April 14, 2011 – The U.S Food and Drug Administration (FDA) has cleared a new brachytherapy treatment planning system for permanent seed implants. The MIM Symphony module, from MIM Software, provides a powerful combination of tools to benefit radiation oncologists working with brachytherapy.

MRI, CT and even molecular imaging can now be seamlessly integrated into treatment planning for increased quality assurance.

“Brachytherapists can now enjoy the same image display, fusion and manipulation tools as their colleagues in radiology, and the same contouring tools as their colleagues performing IMRT – all directly integrated into the brachytherapy treatment planning software,” said Jonathan Piper, director of research and business development at MIM Software.

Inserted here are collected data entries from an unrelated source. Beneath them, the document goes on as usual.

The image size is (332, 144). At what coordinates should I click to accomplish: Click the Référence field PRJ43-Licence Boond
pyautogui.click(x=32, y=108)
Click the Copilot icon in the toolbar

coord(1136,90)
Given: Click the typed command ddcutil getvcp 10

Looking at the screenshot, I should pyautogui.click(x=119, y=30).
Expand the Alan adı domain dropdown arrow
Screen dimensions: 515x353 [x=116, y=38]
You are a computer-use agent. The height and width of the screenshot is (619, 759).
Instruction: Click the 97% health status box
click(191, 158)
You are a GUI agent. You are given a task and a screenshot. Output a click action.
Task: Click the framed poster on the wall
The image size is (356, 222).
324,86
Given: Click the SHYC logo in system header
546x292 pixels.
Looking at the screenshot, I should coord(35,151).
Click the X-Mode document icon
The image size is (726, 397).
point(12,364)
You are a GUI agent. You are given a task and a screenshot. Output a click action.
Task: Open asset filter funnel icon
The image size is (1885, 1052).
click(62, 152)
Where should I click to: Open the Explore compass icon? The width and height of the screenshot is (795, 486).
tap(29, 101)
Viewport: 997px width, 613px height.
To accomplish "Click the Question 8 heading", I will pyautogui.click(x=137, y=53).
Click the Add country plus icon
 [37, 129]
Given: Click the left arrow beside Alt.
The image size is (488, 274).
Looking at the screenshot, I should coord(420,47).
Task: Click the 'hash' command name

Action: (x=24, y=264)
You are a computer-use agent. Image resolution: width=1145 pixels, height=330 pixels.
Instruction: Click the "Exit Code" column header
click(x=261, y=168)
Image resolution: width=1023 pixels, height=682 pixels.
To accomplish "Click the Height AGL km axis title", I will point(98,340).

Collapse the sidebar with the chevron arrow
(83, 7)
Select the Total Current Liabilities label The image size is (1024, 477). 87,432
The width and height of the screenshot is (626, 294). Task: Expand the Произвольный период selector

Key to the software is the new ReSlicer tool. For treatments requiring needle insertions that aren’t precisely perpendicular to the imaging plane, ReSlicer allows images to be quickly and easily reoriented, ensuring accurate planning and dosimetry for otherwise complicated plans. The tool adds confidence and simplicity to breast, lung, liver and other treatments.

“Our goal was to achieve totally flexible seed placement,” Piper said. “The use of ReSlicer in conjunction with thin-slice imaging allows for more precise planning and better orientation of seeds within the patient. In addition, fusion with mo¬dalities such as MRI offers more accurate contouring of targets and the possibility of dose escalation.”

The software seamlessly integrates many of the tools found in MIM Maestro, the company’s radiation oncology product. Using dose accumulation, it can sum a brachytherapy plan with any other DICOM dose file, giving an accurate representation of the full dose delivered to the patient. This can be essential to identifying and compensating for hot spots and underdoses, and provides much more confidence than reviewing two separate dose volume histograms.

Post-implant quality assurance is much more accurate. Multi-modality fusion allows either the original planning image or a separate post-implant image, such as an MRI, to be registered to a post-implant CT for more reliable target contouring. Combined with seed localization accuracy, which exceeds the resolution of the CT image, post-implant dosimetry is both easy and exact.